[Scikit-learn-general] Joblib dump memory error

Discussion:

2012-11-17 06:25:37 UTC

Hello,
I am dumping the dataset vectorized with TfidfVectorizer, target array, and
the classifier OneVsRestClassifierSGDClassifier(loss=log, n_iter=50,
alpha=0.00001)), since I want to add it to a package. I use joblib library from
sklearn.externals to dump the vectors. The max memory used when training the
classifier is 12g, however, when the program starts dumping classifier the usage
jumps to 38g (which I assume is due to some internal copy?). I have about 32g of
RAM, so is there a better way to store the classifier instead of using
joblib.dump(compress=9)? [I tried values compress=3, 5, 7, 9, always get memory
error]. If I do not compress the vectors total to about 11g.
Thanks

Olivier Grisel

2012-11-17 13:45:20 UTC

Permalink

The problem is likely the `vocabulary_` python dict of the
CountVectorizer. It's pickled using the default python pickler which
is probably not very efficient.

Anyway for large text data, using a hashing vectorizer would be a much
better solution.

You can follow progress on this branch that should be soon merged in
master: https://github.com/scikit-learn/scikit-learn/pull/909

And maybe later a HashingTextVectorizer that will directly take text
data as input and apply tokenization + token / char n-gram
vectorization using a hash function instead of a python dict to handle
the feature name to feature index mapping.

2012-11-19 20:53:05 UTC

Permalink

Post by Olivier Grisel
The problem is likely the `vocabulary_` python dict of the
CountVectorizer. It's pickled using the default python pickler which
is probably not very efficient.
Anyway for large text data, using a hashing vectorizer would be a much
better solution.
You can follow progress on this branch that should be soon merged in
master: https://github.com/scikit-learn/scikit-learn/pull/909
And maybe later a HashingTextVectorizer that will directly take text
data as input and apply tokenization + token / char n-gram
vectorization using a hash function instead of a python dict to handle
the feature name to feature index mapping.
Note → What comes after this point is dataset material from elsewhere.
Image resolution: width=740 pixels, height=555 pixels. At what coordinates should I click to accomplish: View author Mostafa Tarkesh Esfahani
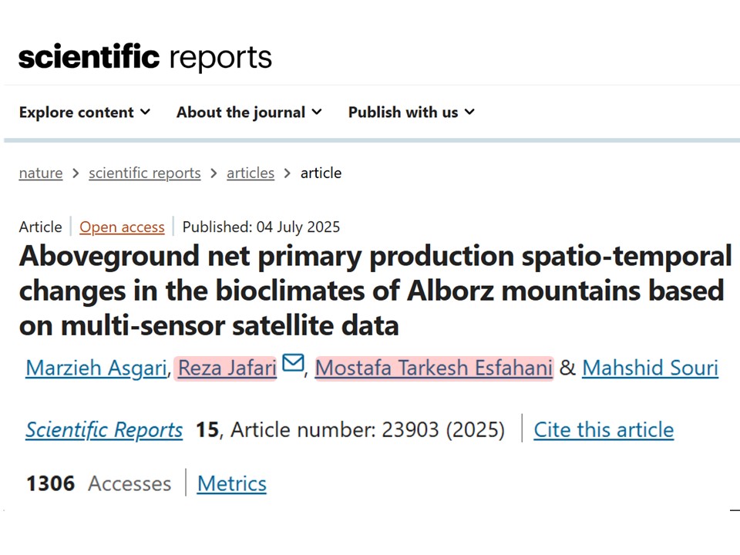433,368
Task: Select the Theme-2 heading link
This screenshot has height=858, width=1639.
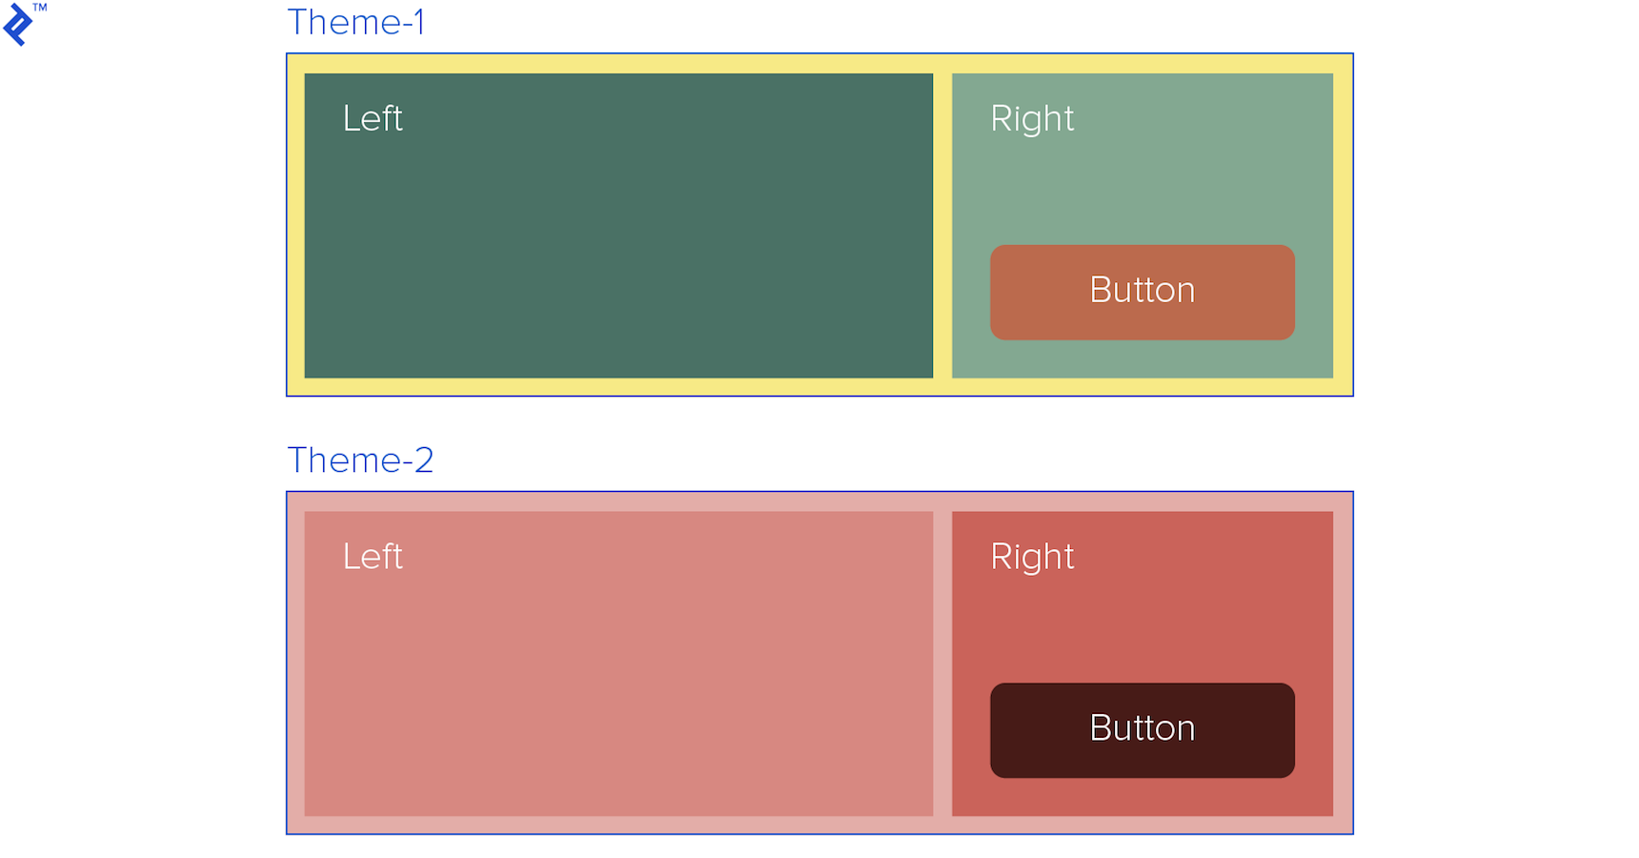Action: (x=359, y=460)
Sounds like a efficient way to vectorize the input. However I face the memory
error when dumping the classifier object with compression on. [I already dump
the vectorizer and target array with joblib.dump(compress=9) and that seems to
go fine].

Olivier Grisel

2012-11-19 21:01:51 UTC

Permalink

Can you please open a github issue with a standalone minimalistic
script (possibly with randomly generated data or an small excerpt of
your data)?

You can use http://gist.github.com as a temporary github repo to push
both scripts and data in one place.